您的主要问题在于密钥的处理。有一个问题很琐碎:在PHP中,md5函数默认返回十六进制的散列转储,而您需要原始二进制值来匹配C#的MD5CryptoServiceProvider.ComputeHash()。为此,只需在PHP调用(md5(key, true))中添加一个true参数。
另一个问题稍微复杂一点:MD5返回128位的散列,而3DES使用192位的密钥(实际上是168位的密钥,其余的是奇偶校验位,但我们在这里忽略它)。当您为PHP实现提供一个太短的密钥时,它会使用零字节填充密钥;然而,3DES的.NET/CSP实现似乎从一开始就重复密钥字节(将密钥包裹起来)。因此,为了匹配PHP中的.NET行为,需要手动包装密钥($key . $key)。
最后一个问题是填充:PHP使用零填充数据,而.NET默认使用PKCS#7填充。如果需要正确处理填充,则需要在加密时添加它,在解密时删除它。

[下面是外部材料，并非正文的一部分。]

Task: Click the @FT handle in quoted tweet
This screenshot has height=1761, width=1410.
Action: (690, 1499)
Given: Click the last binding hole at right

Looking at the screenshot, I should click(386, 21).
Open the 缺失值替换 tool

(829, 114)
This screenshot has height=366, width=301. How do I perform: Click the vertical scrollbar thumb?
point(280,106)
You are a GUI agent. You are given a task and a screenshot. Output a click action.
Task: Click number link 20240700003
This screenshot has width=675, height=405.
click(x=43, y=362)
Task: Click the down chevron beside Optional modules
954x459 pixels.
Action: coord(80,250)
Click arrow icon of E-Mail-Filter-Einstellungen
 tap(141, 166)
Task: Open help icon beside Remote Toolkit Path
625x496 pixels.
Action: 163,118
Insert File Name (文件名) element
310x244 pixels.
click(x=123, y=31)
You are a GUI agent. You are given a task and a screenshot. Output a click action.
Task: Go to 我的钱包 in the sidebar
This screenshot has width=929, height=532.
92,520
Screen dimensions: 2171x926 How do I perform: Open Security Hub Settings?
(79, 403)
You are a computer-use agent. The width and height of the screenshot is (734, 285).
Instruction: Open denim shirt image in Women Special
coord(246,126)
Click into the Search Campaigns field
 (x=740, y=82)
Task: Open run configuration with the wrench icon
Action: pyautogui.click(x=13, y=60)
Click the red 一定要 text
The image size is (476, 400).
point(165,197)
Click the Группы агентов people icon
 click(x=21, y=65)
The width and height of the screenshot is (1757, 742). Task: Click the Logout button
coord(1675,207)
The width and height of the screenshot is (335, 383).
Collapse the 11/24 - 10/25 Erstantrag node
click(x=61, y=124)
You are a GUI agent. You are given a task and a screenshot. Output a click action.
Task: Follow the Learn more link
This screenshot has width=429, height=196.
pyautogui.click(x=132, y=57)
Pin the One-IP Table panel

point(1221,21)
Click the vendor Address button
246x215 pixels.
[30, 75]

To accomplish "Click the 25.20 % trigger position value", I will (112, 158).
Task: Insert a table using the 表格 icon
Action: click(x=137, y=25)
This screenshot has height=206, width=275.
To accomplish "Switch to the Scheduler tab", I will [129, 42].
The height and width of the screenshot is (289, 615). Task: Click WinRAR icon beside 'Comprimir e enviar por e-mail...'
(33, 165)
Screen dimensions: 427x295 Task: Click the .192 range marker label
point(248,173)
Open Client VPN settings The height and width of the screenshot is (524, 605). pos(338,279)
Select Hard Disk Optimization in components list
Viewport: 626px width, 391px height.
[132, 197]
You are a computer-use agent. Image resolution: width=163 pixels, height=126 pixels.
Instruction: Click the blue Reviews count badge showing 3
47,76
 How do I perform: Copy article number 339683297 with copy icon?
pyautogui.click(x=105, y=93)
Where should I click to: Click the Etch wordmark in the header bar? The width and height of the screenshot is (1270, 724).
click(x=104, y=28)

define('CIPHER', 'tripledes');
define('MODE', 'cbc');
function Encrypt($data)
{
$iv = chr(1) . chr(2) . chr(3) . chr(4) . chr(5) . chr(6) . chr(7) . chr(8);
$key = 'abcdef';
// determine key bytes from the key text, using MD5 and wrapping around
$key = md5($key, true);
$key = $key . $key;
$tripleKey = substr($key, 0, mcrypt_get_key_size(CIPHER, MODE));
// add PKCS#7 padding
$blocksize = mcrypt_get_block_size(CIPHER, MODE);
$paddingSize = $blocksize - (strlen($data) % $blocksize);
$data .= str_repeat(chr($paddingSize), $paddingSize);
$encodedText = mcrypt_encrypt(CIPHER, $tripleKey, $data, MODE, $iv);
return base64_encode($encodedText);
}
function Decrypt($data)
{
$iv = chr(1) . chr(2) . chr(3) . chr(4) . chr(5) . chr(6) . chr(7) . chr(8);
// determine key bytes from the key text, using MD5 and wrapping around
$key = 'abcdef';
$key = md5($key, true);
$key = $key . $key;
$tripleKey = substr($key, 0, mcrypt_get_key_size(CIPHER, MODE));
$decodedText = mcrypt_decrypt(CIPHER, $tripleKey, base64_decode($data), MODE, $iv);
// check and remove PKCS#7 padding
if (!$decodedText) return $decodedText;
$lastByte = ord($decodedText[strlen($decodedText) - 1]);
if ($lastByte == 0 || $lastByte > mcrypt_get_block_size(CIPHER, MODE)) return FALSE;
$paddingText = substr($decodedText, -$lastByte, $lastByte);
$decodedText = substr($decodedText, 0, -$lastByte);
if ($paddingText != str_repeat(chr($lastByte), $lastByte)) return FALSE;
return $decodedText;
}
但是,正如上面的一位评论员已经说过的那样,由于多种原因,这并不是一个真正好的加密实现。(我对调整的实现也没有真正强化。)